FoundationVision / VAR

[GPT beats diffusion🔥] [scaling laws in visual generation📈] Official impl. of "Visual Autoregressive Modeling: Scalable Image Generation via Next-Scale Prediction". An *ultra-simple, user-friendly yet state-of-the-art* codebase for autoregressive image generation!
MIT License
4.03k stars 303 forks source link

How to set progressive training in traing the VAR? #29

Closed HaozheZhao closed 5 months ago

HaozheZhao commented 5 months ago

Great job indeed!

Currently, I am attempting to train the VAR by utilizing the script and code you provided. Upon inspection of the training code and args list, it appears that there are three args, namely pg, pg0, and pgwp, designated for progressive training. I am curious about the hyperparameters you configured for your training, as well as the specific model chosen for progressive training.

Furthermore, I am interested in understanding why the VAR class's self.prog_si in var.py is initially set to -1 and remains unchanged throughout. It seems that neither train.py nor trainer.py reset the prog_si attribute of the VAR class.

krennic999 commented 5 months ago

The prog_si of VAR is modified in train_step in trainer.py, and the default pg seems to be 0 in the whole training loop, pgwp seems to be the setup in warmup during training

HaozheZhao commented 5 months ago

The prog_si of VAR is modified in train_step in trainer.py, and the default pg seems to be 0 in the whole training loop, pgwp seems to be the setup in warmup during training

I'm implying that three arguments - pg, pg0, and pgwp - are specified for progressive training. However, in the provided startup script, none of these arguments are set. Thus, it appears that the progressive training feature is disabled in the given script, right?

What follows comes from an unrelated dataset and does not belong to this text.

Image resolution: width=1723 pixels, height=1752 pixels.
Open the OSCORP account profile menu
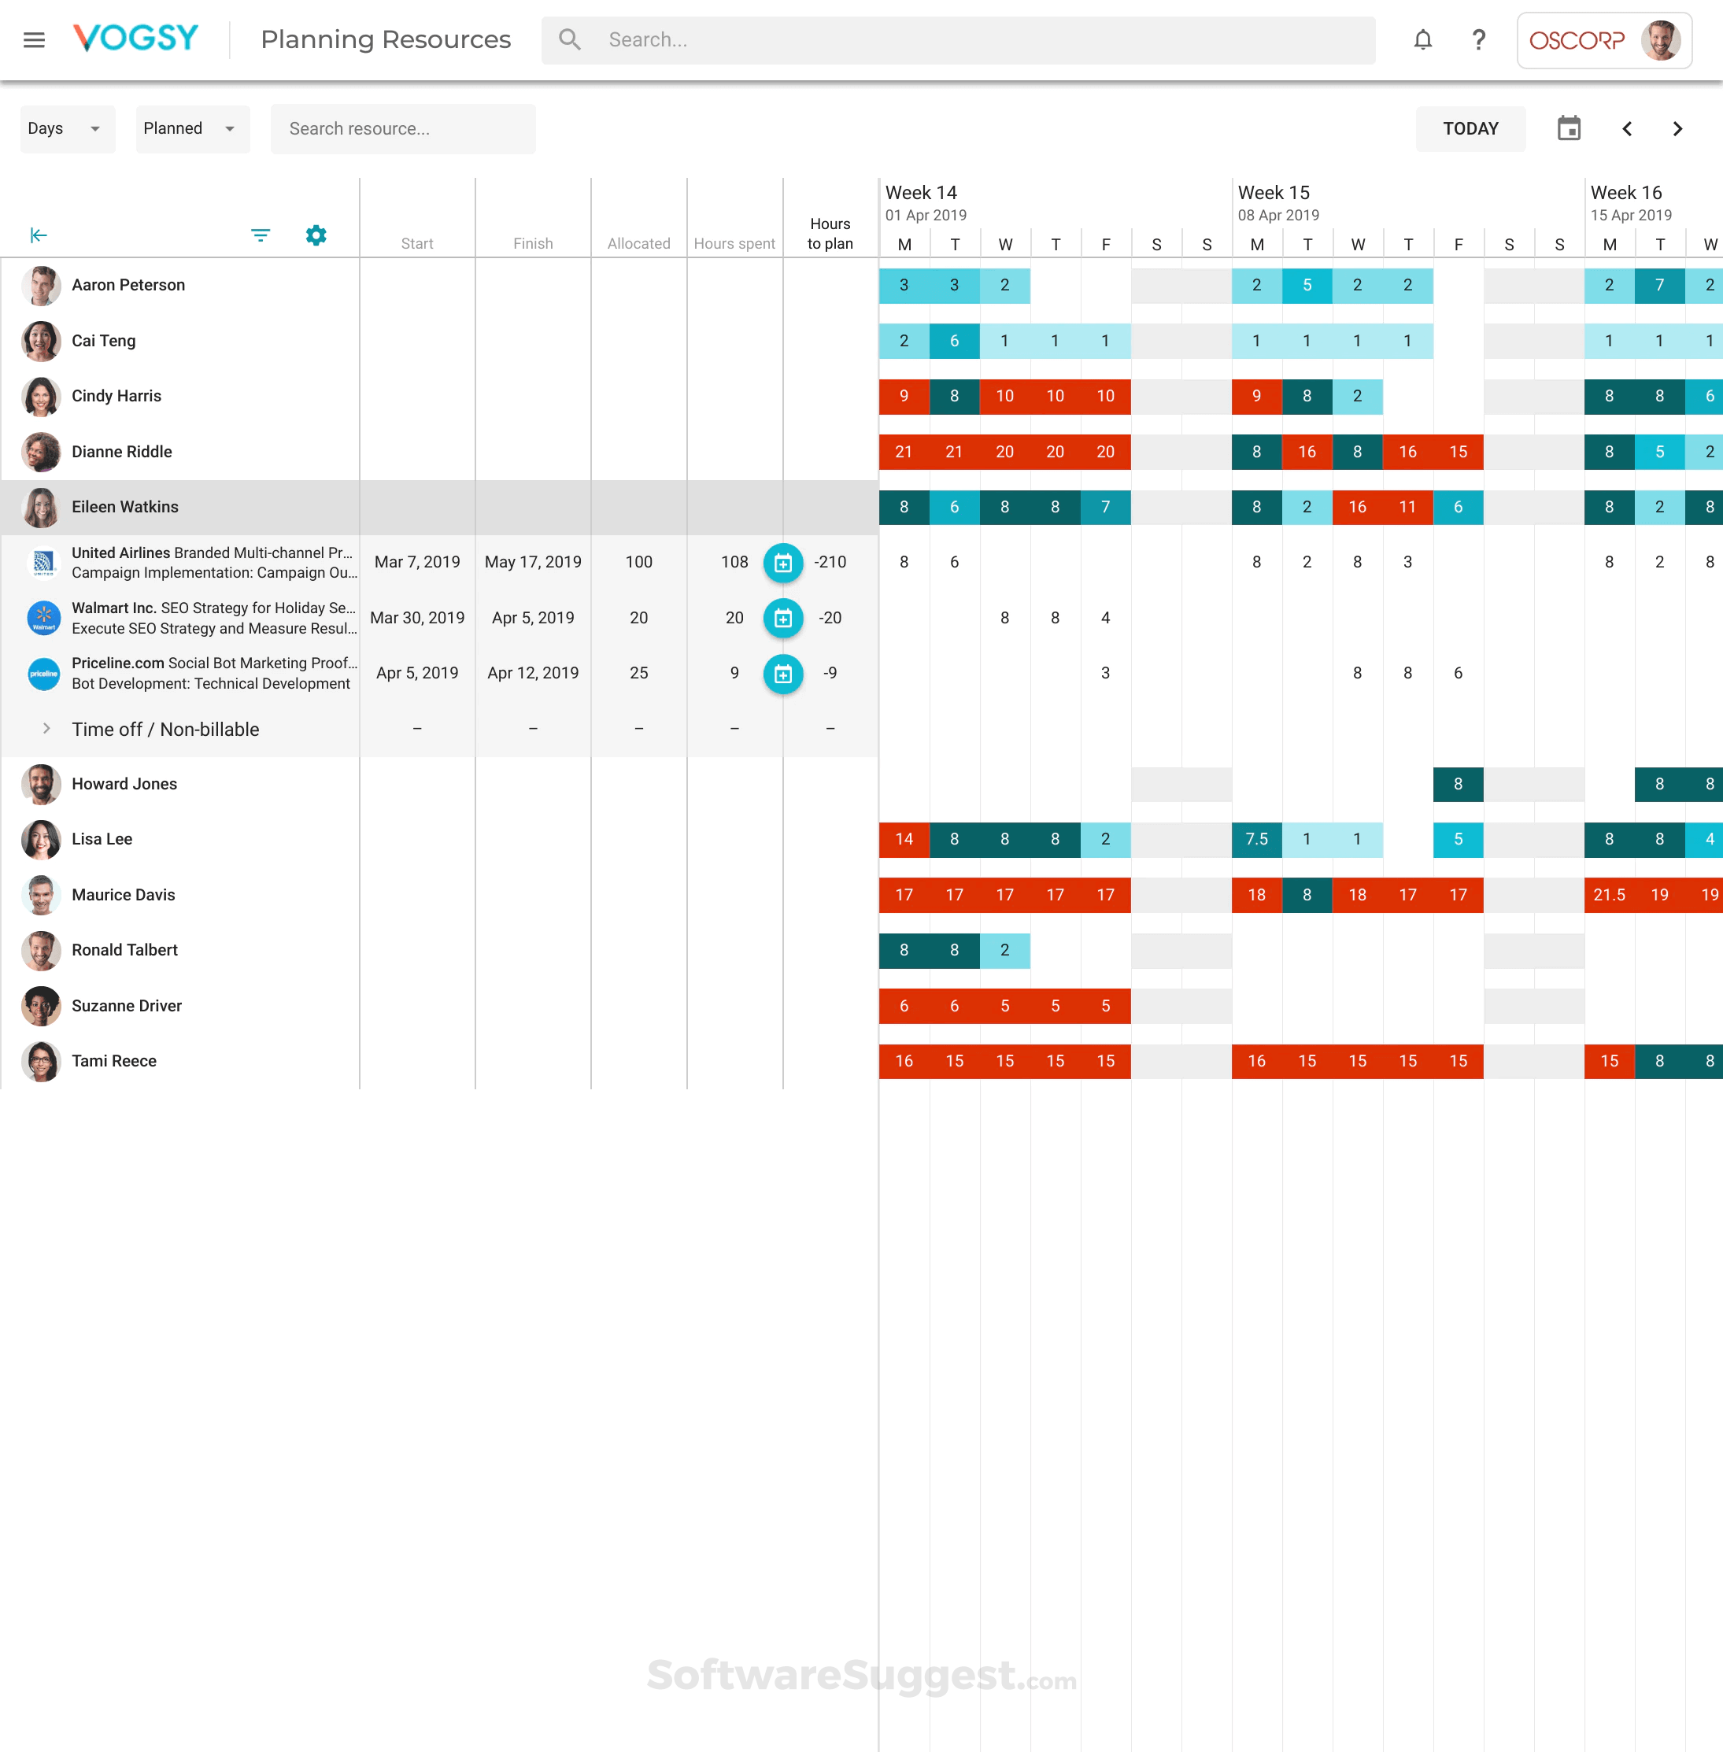(1604, 40)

krennic999 commented 5 months ago

Yes, I tend to think so (but not very sure)

krennic999 commented 5 months ago

hoping the author to give a more concise explanation

JamesHujy commented 5 months ago

interested in progressive training as well. looking forward to the explanation

keyu-tian commented 5 months ago

Hi @HaozheZhao @krennic999 @JamesHujy, we only use this progressive training when the computation resource is limited and we want to speed up the training, e.g., training d36-s on 512x512 images, by runing with --pg=0.7--pg0=4. For explanation on these hyperparameters, see utils/args.py. This configuration means doing progressive training in the 0%-70% training phase, and full-scale training in the 70%-100% phase. The warm-up-epochs-per-progress pgwp is automatically set in utils/args.py by args.pgwp = args.ep * 1/300.